Secret Details. The question arises whether or not too many measures of secrecy have been imposed upon the conduct of public affairs in America. A case in point is the extraordinary number of military and diplomatic agreements the U.S. has made in recent years with an assortment of allies and satellites. Many of these treaties in disguise involve a vast expenditure of American money, and could commit the U.S. to aiding other countries if war broke out. More often than not, details of the commitments were kept secret from the American public until disclosed by inquisitive newsmen or equally inquisitive congressional investigators.

Consider Laos. It is no secret any longer that the U.S. is today deeply involved in an undeclared war there, allied with the supposedly neutralist government of Prince Souvanna Phouma against the North Vietnamese and the Pathet Lao. Yet only after Senator Stuart Symington's Foreign Relations Subcommittee looked into the matter, against the wishes of the State Department, did the American public learn in detail how U.S. aircraft based in Thailand were bombing northern Laos, the CIA was guiding the operations of Meo tribesmen, and the U.S. was providing millions in military assistance to Souvanna Phouma—all clear violations of the 1962 Geneva accords on Laotian neutrality.

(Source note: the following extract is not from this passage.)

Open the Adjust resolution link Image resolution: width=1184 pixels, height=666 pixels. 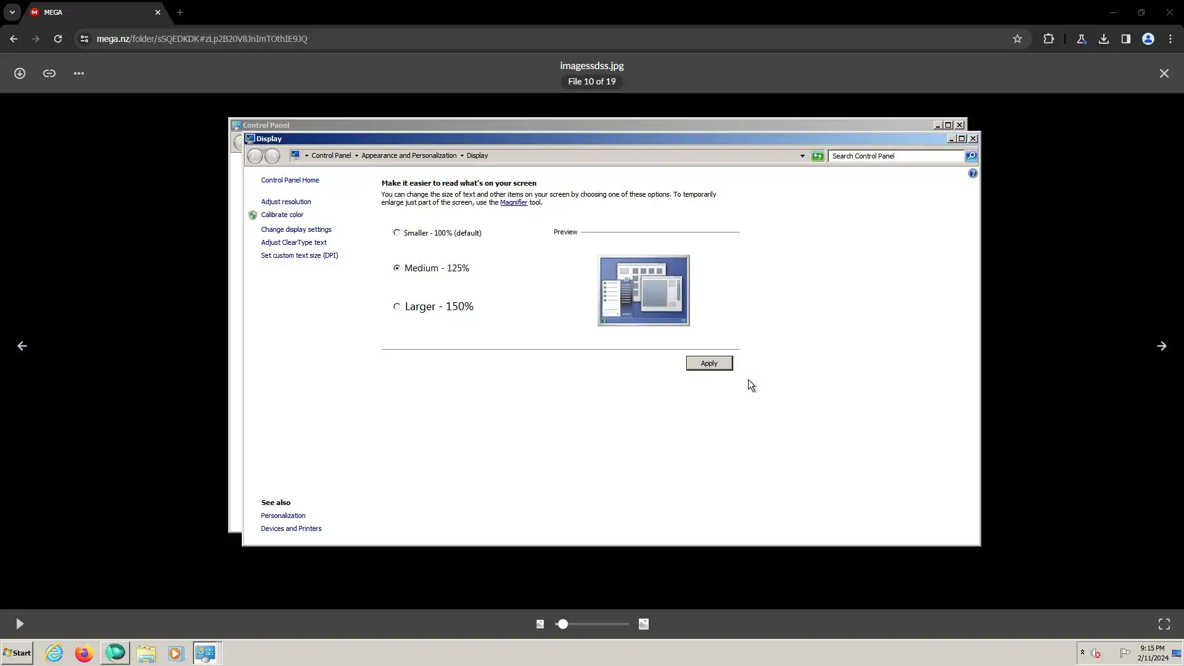tap(286, 202)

Among the reasons for secrecy about Laos advanced by Deputy Assistant Secretary of State William Sullivan was that the U.S. wanted to avoid forcing the Russians into taking "official" cognizance of activities about which they knew only unofficially. Plaintively, Senator Symington suggested that the U.S. public had a valid interest in knowing what was going on in Laos, since "we could run into the same kind of escalation as we did in Viet Nam."